Vodafone Australia has failed in its challenge to the consumer watchdog’s handling of an inquiry into domestic mobile roaming services in Australia.
The Australia Competition and Consumer Commission in May issued a draft determination that there was insufficient evidence a wholesale domestic mobile roaming service would benefit customers in the long term.
In June, Vodafone sought Federal Court orders to derail the ACCC’s draft decision and restrain the watchdog from proceeding with the inquiry on the basis of its preliminary decision.
The telco claimed the inquiry process, which produced the draft decision, was flawed and had not been carried out properly because a specific description of the roaming service had not been defined by the watchdog.
The telco claimed the process was failing consumers because it was ‘too vague’ and argued that without knowing the parameters of the proposed service, the ACCC could not properly conduct its analysis.

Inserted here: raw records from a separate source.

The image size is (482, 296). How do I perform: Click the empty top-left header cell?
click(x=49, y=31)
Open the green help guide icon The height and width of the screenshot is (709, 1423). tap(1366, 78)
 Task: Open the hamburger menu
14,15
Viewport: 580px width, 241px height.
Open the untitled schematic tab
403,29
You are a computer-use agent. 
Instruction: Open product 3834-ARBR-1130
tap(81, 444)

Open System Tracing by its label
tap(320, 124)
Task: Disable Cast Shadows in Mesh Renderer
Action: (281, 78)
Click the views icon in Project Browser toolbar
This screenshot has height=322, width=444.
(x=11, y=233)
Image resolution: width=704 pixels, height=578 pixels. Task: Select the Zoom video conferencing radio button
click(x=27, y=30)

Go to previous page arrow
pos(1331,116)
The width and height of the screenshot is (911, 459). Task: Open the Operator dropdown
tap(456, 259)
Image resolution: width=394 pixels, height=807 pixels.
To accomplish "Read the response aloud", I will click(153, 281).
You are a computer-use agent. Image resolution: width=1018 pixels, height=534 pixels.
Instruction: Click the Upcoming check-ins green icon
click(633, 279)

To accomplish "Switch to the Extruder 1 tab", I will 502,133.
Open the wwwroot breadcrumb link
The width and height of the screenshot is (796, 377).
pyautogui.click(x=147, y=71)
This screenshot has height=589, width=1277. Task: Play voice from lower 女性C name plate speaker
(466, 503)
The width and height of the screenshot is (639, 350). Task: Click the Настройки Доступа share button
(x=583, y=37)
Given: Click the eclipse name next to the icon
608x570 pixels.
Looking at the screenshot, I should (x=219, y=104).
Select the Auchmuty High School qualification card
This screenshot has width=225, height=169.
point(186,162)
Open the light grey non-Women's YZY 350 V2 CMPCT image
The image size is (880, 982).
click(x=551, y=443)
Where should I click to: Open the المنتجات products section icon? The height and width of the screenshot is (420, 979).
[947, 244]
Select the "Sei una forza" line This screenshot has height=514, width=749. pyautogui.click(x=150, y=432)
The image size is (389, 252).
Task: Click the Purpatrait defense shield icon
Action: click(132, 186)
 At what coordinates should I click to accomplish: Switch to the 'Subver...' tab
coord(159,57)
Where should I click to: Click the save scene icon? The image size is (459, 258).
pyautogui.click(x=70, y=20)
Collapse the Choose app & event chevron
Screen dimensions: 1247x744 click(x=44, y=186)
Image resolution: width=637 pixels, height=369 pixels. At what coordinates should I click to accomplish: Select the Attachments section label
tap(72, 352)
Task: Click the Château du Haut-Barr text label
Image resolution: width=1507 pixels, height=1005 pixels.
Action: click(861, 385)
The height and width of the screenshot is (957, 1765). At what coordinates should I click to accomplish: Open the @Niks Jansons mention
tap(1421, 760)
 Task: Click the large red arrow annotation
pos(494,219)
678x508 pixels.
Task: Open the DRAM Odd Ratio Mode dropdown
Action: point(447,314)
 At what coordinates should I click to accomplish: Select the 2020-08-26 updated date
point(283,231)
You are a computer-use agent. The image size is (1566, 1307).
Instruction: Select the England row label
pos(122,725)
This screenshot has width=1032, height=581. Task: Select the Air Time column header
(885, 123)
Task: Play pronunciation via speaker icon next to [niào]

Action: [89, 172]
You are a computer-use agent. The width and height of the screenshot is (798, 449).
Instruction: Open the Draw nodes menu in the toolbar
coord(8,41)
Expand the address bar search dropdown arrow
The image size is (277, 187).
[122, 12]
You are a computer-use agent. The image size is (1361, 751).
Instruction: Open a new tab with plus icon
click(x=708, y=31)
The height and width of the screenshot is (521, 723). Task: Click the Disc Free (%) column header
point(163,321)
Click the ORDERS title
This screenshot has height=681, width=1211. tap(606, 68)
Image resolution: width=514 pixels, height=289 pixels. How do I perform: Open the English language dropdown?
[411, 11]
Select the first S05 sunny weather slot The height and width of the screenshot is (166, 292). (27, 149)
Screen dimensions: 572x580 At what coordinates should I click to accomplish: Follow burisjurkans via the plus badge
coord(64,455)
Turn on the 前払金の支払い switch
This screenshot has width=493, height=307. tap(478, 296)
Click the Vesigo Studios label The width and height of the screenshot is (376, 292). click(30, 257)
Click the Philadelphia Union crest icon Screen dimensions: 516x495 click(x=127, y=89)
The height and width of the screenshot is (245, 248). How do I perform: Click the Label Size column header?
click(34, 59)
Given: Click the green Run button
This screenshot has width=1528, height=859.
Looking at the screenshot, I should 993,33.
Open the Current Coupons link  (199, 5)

Despite the then ongoing court case, the ACCC proceeded with its inquiry and in October released its final report coming to the same conclusion as the draft.
However, it did also identify a range of measures that could help improve inadequate mobile phone coverage and poor service quality in regional Australia.
On Thursday, Justice John Griffiths dismissed Vodafone’s claims, saying the ACCC did not need to specify the service at the inquiry’s outset.
Vodafone, in response, said that while it respects the Federal Court’s ruling, it is concerned about the potential implications for the clarity and robustness required of the ACCC when making important decisions.
‘Despite the court’s decision, there is clearly still a problem that needs to be solved,’ Vodafone said in a statement.
‘We still firmly believe domestic roaming is Australia’s best opportunity to boost coverage and competition in areas where it doesn’t currently exist.’
The court has ordered Vodafone and the ACCC to work out the payments of costs between them within the next month.